[Items listed in a dataset]
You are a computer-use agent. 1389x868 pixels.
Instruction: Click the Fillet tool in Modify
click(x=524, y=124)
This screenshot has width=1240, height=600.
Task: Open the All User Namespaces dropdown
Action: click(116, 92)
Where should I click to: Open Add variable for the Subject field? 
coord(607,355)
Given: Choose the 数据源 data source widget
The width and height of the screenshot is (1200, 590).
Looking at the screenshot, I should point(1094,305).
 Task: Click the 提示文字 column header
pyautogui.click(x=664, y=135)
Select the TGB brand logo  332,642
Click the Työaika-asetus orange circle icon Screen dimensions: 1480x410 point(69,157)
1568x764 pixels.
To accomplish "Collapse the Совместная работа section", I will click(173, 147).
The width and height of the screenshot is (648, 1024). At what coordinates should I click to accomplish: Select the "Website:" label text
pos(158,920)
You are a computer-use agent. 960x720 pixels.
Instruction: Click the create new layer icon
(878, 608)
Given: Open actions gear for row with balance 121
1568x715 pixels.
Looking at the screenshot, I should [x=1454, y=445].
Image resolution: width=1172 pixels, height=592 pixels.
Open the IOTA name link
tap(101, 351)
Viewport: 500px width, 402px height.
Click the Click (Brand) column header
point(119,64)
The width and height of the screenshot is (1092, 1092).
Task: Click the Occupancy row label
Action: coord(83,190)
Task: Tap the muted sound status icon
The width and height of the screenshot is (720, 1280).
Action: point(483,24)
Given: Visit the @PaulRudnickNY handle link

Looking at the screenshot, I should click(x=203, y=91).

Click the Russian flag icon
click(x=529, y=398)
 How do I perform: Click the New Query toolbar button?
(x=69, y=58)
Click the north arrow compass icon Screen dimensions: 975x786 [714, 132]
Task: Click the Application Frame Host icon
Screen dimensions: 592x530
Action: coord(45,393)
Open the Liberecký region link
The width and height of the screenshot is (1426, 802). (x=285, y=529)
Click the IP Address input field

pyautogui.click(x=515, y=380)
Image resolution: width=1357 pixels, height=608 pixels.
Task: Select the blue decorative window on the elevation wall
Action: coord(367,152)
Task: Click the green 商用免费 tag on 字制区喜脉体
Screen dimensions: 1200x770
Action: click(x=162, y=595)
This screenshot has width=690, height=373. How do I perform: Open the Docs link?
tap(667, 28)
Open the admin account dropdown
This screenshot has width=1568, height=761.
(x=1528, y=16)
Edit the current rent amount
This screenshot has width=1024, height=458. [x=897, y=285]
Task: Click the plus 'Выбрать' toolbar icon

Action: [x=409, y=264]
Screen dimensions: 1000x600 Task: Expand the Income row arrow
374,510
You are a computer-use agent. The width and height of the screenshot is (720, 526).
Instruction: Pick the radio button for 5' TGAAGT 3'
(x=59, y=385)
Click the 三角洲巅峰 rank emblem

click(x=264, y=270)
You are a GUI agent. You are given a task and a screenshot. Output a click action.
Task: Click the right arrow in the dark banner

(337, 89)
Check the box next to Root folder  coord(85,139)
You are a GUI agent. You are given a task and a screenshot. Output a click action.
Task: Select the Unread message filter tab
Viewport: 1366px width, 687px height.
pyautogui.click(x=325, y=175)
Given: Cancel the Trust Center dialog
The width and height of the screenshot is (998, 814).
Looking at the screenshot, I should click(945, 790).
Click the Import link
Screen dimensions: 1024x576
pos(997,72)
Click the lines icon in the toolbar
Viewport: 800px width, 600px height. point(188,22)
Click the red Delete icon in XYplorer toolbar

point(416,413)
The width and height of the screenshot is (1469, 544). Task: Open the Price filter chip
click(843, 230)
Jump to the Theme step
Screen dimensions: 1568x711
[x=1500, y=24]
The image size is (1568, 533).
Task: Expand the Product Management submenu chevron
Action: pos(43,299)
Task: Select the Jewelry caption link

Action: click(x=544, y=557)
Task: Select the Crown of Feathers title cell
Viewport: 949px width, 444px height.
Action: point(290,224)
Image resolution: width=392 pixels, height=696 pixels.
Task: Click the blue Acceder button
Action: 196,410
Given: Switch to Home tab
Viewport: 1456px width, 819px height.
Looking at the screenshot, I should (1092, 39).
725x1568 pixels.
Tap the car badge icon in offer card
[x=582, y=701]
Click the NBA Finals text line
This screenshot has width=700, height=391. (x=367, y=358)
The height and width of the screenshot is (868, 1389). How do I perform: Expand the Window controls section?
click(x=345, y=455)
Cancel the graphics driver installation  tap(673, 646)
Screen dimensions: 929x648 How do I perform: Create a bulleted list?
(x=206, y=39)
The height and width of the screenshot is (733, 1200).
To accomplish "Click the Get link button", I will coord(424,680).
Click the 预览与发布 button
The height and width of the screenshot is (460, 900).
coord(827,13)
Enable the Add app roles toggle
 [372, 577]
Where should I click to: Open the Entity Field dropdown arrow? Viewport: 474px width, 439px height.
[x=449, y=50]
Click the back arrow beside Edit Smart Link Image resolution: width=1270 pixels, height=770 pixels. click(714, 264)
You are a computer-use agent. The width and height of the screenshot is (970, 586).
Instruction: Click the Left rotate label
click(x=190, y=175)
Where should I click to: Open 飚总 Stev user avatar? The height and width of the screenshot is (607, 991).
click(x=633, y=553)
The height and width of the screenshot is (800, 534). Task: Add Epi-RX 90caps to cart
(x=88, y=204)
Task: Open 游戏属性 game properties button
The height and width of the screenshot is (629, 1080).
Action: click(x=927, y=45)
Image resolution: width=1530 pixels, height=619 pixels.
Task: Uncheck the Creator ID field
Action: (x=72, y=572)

ASSIGNMENT: Out of the entries above, write out only the lines between the line holding "Open the IOTA name link" and the line holding "Task: Click the Application Frame Host icon", inclusive, each exactly as given.

ANSWER TO THIS EXERCISE:
Open the IOTA name link
tap(101, 351)
Viewport: 500px width, 402px height.
Click the Click (Brand) column header
point(119,64)
The width and height of the screenshot is (1092, 1092).
Task: Click the Occupancy row label
Action: coord(83,190)
Task: Tap the muted sound status icon
The width and height of the screenshot is (720, 1280).
Action: point(483,24)
Given: Visit the @PaulRudnickNY handle link

Looking at the screenshot, I should click(x=203, y=91).

Click the Russian flag icon
click(x=529, y=398)
 How do I perform: Click the New Query toolbar button?
(x=69, y=58)
Click the north arrow compass icon Screen dimensions: 975x786 [714, 132]
Task: Click the Application Frame Host icon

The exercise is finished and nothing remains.